二・三人の神学(按手礼論文6)

発行日2001年4月22日(今回、プログ上で改訂)

第三部 シャローム(平和)の源泉

 私たちは生命の水の源泉が主ご自身であることを知っている(エレミヤ2章13節、17章13節、詩篇36篇9節、ヨハネ4章14節)。しかし「シャローム(平和)の源泉」もそうなのであろうか。この章では「シャローム(平和)の源泉」を確認していきたいと思う。

第一章、シャローム(平和)の源泉は個人か?

 「個人」が平和の源泉であると考えることは正しいのだろうか。聖書は、個人を平和の源泉とは考えない。確かにイエスさまは「平和を作り出すものは幸いである」(マタイ5章9節)と言われたが、個人は究極の源泉ではない。
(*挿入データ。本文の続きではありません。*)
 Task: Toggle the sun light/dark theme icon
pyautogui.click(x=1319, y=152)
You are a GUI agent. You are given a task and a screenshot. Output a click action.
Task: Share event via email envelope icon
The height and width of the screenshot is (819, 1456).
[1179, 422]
シャロームのみならず、すべての祝福は個人から始まるのではなく、神さまから始まるのである。ですから、究極の源泉は「渇く者は来なさい。いのちの水がほしい者はそれをただで受けなさい。」(黙示録22章17節)と言われている、イエスキリストがくださる源泉でなければならない。それはエデンから流れる水(創世記2章10節)であり、御座から流れるいのち水(黙示録7章17節)である。

 であるから、個人が平和の源泉として永遠的に水を溢れさせ続けることは不可能である。我々が積極思考推進者・ニューエイジムーブメント推進者のように自分の内なる源泉(潜在能力)を信じたとしても、現実は、それは壊れた水ため(エレミヤ2章13節)であるがゆえに水が漏れ、腐り、最後は枯渇してしまうことを聖書は我々に教え続けてきてくれた。個人から出る平和は調整力、人間関係力、統率力などの技術によって、ある程度カバーできたとしても、それは聖書の語る平和には程遠いものである。いや自分の力で、ある程度、平和の枠組みを強化できたとしても、内側が真空状態となるなかで、反対に悪魔の定住の可能性を高めてしまうであろう。我々日本が世界に誇る平和憲法が空洞化してきているのもこのことの証明であろう。